• _Parts of the exercise_
a: Copy out the stretch from "So Sandelin isn't" through "Duluth (13-2 aggregate).)" in the UMD hockey passage below.
b: Answer these questions from the UMD hockey passage below, one answer per line, marked the same way:
(i) How many goals has UMD scored in its 17 games?
(ii) How many goals did the 2007-2008 team score, and in how many games?
(iii) Counting power play and short-handed goals and shots, what is UMD's overall shooting percentage?

"We had that four-game stretch where we scored 24 goals," he said this week, "and that's almost half of what we've scored all year."
(Actually, it is half. UMD has 48 goals in 17 games, so take away that four-game run and UMD has 24 goals in 13 games. At the risk of being overly blunt, that's not very good. In fact, it's 2007-2008 territory.)
(For those newer to UMD hockey fandom, the 2007-2008 team scored 74 goals in 36 games, failing to take full advantage of a great season from sophomore goalie Alex Stalock. Don't fret, Stalock was even better the following year, and UMD stepped up the offense with help from a freshman class that included a couple guys named Connolly.)
Yes, scoring was a bit of a problem in the first half of the season. Over 17 games, UMD put up 482 even-strength shots on goal, but only 31 even-strength goals for a hideous shooting percentage of 6.4.
(Counting power play and short-handed goals and shots, UMD's overall shooting percentage is 7.5. It's low, but not as low as the five-on-five numbers are.)
So Sandelin isn't coming down at all on Colorado College and Western Michigan, the opponents during UMD's four-game winning streak.
(CC has since gone 4-4, including a sweep of NCHC rival Miami, the team that UMD faces here this weekend. Western Michigan, meanwhile, has lost three straight since UMD took the Broncos behind the woodshed Dec. 4-5 in Duluth (13-2 aggregate).)
Instead, the longtime Bulldog head coach is lamenting his own team's inability to take advantage of a pleothora of scoring chances on a game-by-game basis in the first half.

• _Stored data_

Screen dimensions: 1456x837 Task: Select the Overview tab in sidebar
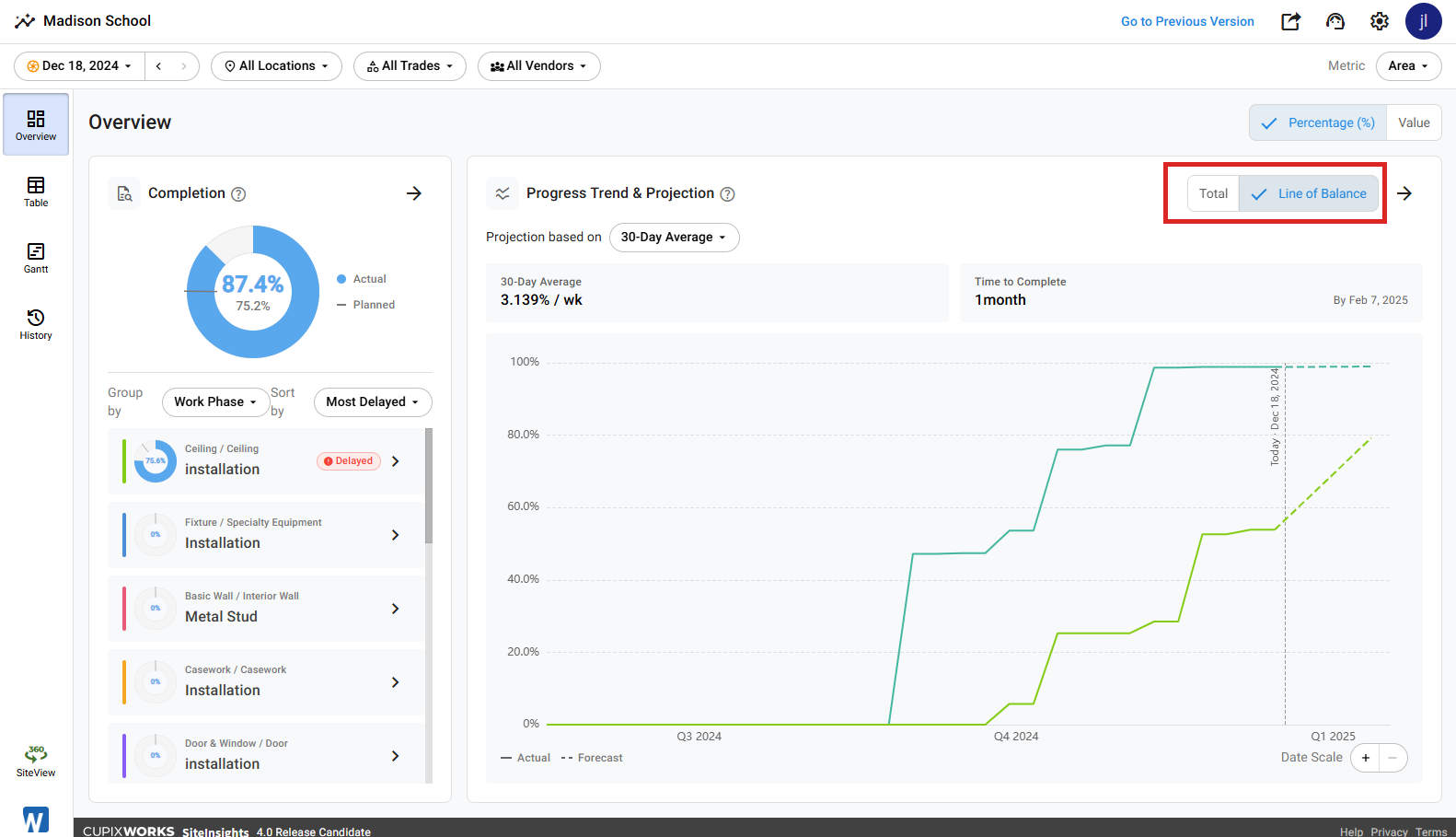pyautogui.click(x=36, y=124)
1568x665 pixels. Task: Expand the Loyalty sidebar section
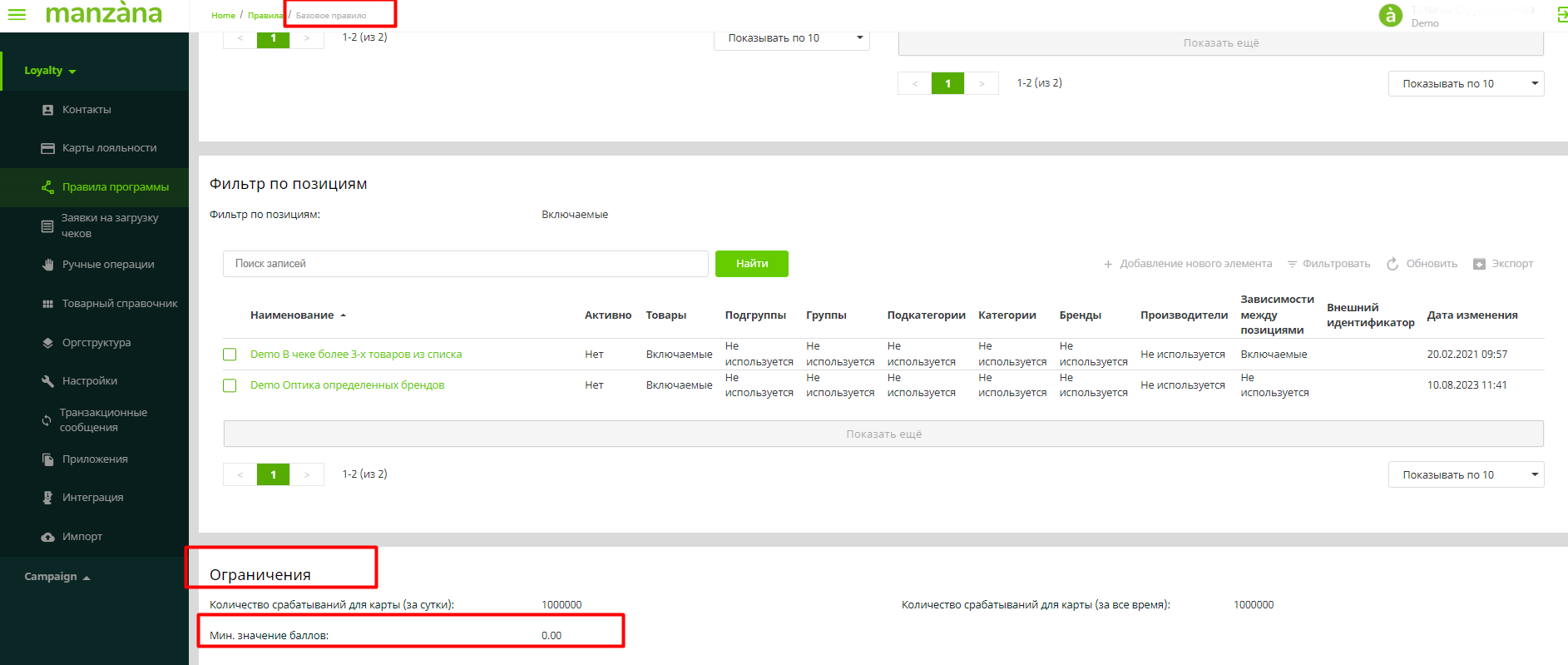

• _Solutions to the exercise_
a:
So Sandelin isn't coming down at all on Colorado College and Western Michigan, the opponents during UMD's four-game winning streak.
(CC has since gone 4-4, including a sweep of NCHC rival Miami, the team that UMD faces here this weekend. Western Michigan, meanwhile, has lost three straight since UMD took the Broncos behind the woodshed Dec. 4-5 in Duluth (13-2 aggregate).)

b:
(i) 48 goals
(ii) 74 goals in 36 games
(iii) 7.5